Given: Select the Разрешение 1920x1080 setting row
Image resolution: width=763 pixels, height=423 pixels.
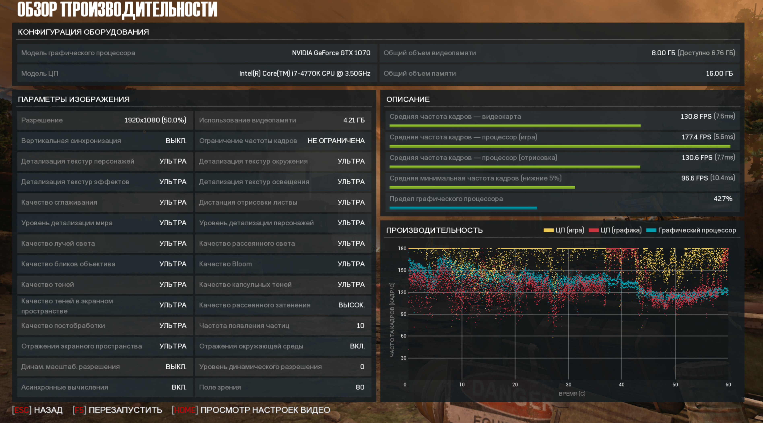Looking at the screenshot, I should (105, 120).
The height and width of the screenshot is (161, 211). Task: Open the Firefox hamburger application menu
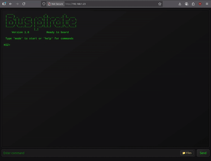207,4
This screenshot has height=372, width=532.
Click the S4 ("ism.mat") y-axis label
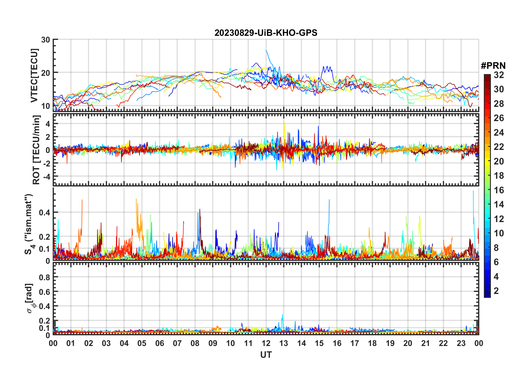(x=29, y=224)
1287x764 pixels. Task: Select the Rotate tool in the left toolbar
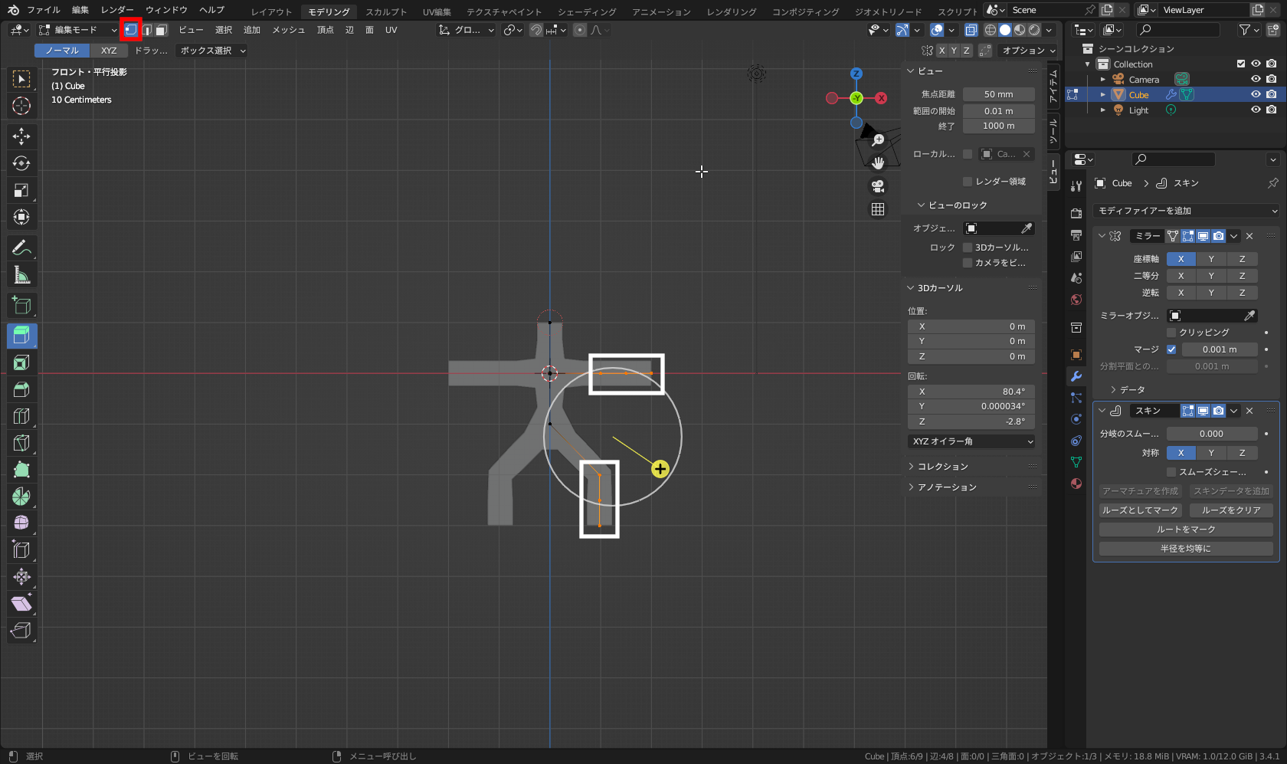(21, 163)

■ ■ ■

» WHAT TO WORK ON:
Reproduce every item above word for word, omitting the pictures.

» EXPECTED ANSWER:
Given: Select the Разрешение 1920x1080 setting row
Image resolution: width=763 pixels, height=423 pixels.
Looking at the screenshot, I should (105, 120).
The height and width of the screenshot is (161, 211). Task: Open the Firefox hamburger application menu
207,4
This screenshot has height=372, width=532.
Click the S4 ("ism.mat") y-axis label
(x=29, y=224)
1287x764 pixels. Task: Select the Rotate tool in the left toolbar
(21, 163)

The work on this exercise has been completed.